PROBLEM DESCRIPTION:
Copy every one of the following items word for word, keeping each line unchanged.

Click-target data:
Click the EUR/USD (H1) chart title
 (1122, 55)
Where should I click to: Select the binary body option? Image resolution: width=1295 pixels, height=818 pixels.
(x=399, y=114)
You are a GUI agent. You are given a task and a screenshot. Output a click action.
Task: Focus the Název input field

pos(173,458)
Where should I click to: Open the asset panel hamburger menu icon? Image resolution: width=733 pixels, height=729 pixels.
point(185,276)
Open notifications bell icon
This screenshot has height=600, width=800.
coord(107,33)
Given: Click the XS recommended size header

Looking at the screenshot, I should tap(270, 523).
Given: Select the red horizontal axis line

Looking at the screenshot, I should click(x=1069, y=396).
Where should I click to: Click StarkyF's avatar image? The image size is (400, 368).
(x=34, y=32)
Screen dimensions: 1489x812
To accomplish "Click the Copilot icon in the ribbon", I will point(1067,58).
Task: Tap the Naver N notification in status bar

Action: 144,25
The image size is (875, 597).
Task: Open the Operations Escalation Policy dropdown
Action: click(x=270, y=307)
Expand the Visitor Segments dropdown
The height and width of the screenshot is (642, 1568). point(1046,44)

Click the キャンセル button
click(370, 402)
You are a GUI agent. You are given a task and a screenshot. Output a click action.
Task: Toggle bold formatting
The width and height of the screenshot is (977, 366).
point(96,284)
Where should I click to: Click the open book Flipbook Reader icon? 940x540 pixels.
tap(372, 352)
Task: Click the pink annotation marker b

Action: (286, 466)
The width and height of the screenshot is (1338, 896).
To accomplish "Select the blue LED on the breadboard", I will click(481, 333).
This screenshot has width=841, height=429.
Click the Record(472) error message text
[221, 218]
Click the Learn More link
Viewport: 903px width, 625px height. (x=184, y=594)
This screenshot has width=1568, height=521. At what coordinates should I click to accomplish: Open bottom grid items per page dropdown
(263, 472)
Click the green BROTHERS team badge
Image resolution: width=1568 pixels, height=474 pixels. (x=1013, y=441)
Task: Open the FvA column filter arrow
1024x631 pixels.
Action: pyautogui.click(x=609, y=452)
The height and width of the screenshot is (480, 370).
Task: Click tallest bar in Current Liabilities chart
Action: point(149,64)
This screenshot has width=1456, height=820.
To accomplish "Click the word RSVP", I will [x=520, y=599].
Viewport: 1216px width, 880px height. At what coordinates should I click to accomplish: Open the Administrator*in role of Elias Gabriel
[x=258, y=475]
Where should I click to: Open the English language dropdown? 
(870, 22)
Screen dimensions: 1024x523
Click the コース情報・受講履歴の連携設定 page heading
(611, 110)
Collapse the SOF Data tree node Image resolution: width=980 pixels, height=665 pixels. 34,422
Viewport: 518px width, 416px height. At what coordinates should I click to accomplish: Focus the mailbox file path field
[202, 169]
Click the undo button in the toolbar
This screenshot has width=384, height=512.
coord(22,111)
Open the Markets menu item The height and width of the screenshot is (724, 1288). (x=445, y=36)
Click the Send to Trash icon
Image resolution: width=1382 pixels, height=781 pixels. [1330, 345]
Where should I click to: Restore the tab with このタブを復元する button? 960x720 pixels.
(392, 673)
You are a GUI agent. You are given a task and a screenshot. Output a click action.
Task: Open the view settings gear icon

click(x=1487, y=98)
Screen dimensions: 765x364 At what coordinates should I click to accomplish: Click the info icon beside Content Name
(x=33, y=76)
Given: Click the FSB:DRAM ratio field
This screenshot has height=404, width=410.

RESPONSE BELOW:
Click the EUR/USD (H1) chart title
 (1122, 55)
Where should I click to: Select the binary body option? Image resolution: width=1295 pixels, height=818 pixels.
(x=399, y=114)
You are a GUI agent. You are given a task and a screenshot. Output a click action.
Task: Focus the Název input field

pos(173,458)
Where should I click to: Open the asset panel hamburger menu icon? Image resolution: width=733 pixels, height=729 pixels.
point(185,276)
Open notifications bell icon
This screenshot has height=600, width=800.
coord(107,33)
Given: Click the XS recommended size header

Looking at the screenshot, I should tap(270, 523).
Given: Select the red horizontal axis line

Looking at the screenshot, I should click(x=1069, y=396).
Where should I click to: Click StarkyF's avatar image? The image size is (400, 368).
(x=34, y=32)
Screen dimensions: 1489x812
To accomplish "Click the Copilot icon in the ribbon", I will point(1067,58).
Task: Tap the Naver N notification in status bar

Action: 144,25
The image size is (875, 597).
Task: Open the Operations Escalation Policy dropdown
Action: click(x=270, y=307)
Expand the Visitor Segments dropdown
The height and width of the screenshot is (642, 1568). point(1046,44)

Click the キャンセル button
click(370, 402)
You are a GUI agent. You are given a task and a screenshot. Output a click action.
Task: Toggle bold formatting
The width and height of the screenshot is (977, 366).
point(96,284)
Where should I click to: Click the open book Flipbook Reader icon? 940x540 pixels.
tap(372, 352)
Task: Click the pink annotation marker b

Action: (286, 466)
The width and height of the screenshot is (1338, 896).
To accomplish "Select the blue LED on the breadboard", I will click(481, 333).
This screenshot has width=841, height=429.
Click the Record(472) error message text
[221, 218]
Click the Learn More link
Viewport: 903px width, 625px height. (x=184, y=594)
This screenshot has width=1568, height=521. At what coordinates should I click to accomplish: Open bottom grid items per page dropdown
(263, 472)
Click the green BROTHERS team badge
Image resolution: width=1568 pixels, height=474 pixels. (x=1013, y=441)
Task: Open the FvA column filter arrow
1024x631 pixels.
Action: pyautogui.click(x=609, y=452)
The height and width of the screenshot is (480, 370).
Task: Click tallest bar in Current Liabilities chart
Action: point(149,64)
This screenshot has width=1456, height=820.
To accomplish "Click the word RSVP", I will [x=520, y=599].
Viewport: 1216px width, 880px height. At what coordinates should I click to accomplish: Open the Administrator*in role of Elias Gabriel
[x=258, y=475]
Where should I click to: Open the English language dropdown? 
(870, 22)
Screen dimensions: 1024x523
Click the コース情報・受講履歴の連携設定 page heading
(611, 110)
Collapse the SOF Data tree node Image resolution: width=980 pixels, height=665 pixels. 34,422
Viewport: 518px width, 416px height. At what coordinates should I click to accomplish: Focus the mailbox file path field
[202, 169]
Click the undo button in the toolbar
This screenshot has width=384, height=512.
coord(22,111)
Open the Markets menu item The height and width of the screenshot is (724, 1288). (x=445, y=36)
Click the Send to Trash icon
Image resolution: width=1382 pixels, height=781 pixels. [1330, 345]
Where should I click to: Restore the tab with このタブを復元する button? 960x720 pixels.
(392, 673)
You are a GUI agent. You are given a task and a screenshot. Output a click action.
Task: Open the view settings gear icon

click(x=1487, y=98)
Screen dimensions: 765x364 At what coordinates should I click to accomplish: Click the info icon beside Content Name
(x=33, y=76)
Given: Click the FSB:DRAM ratio field
This screenshot has height=404, width=410.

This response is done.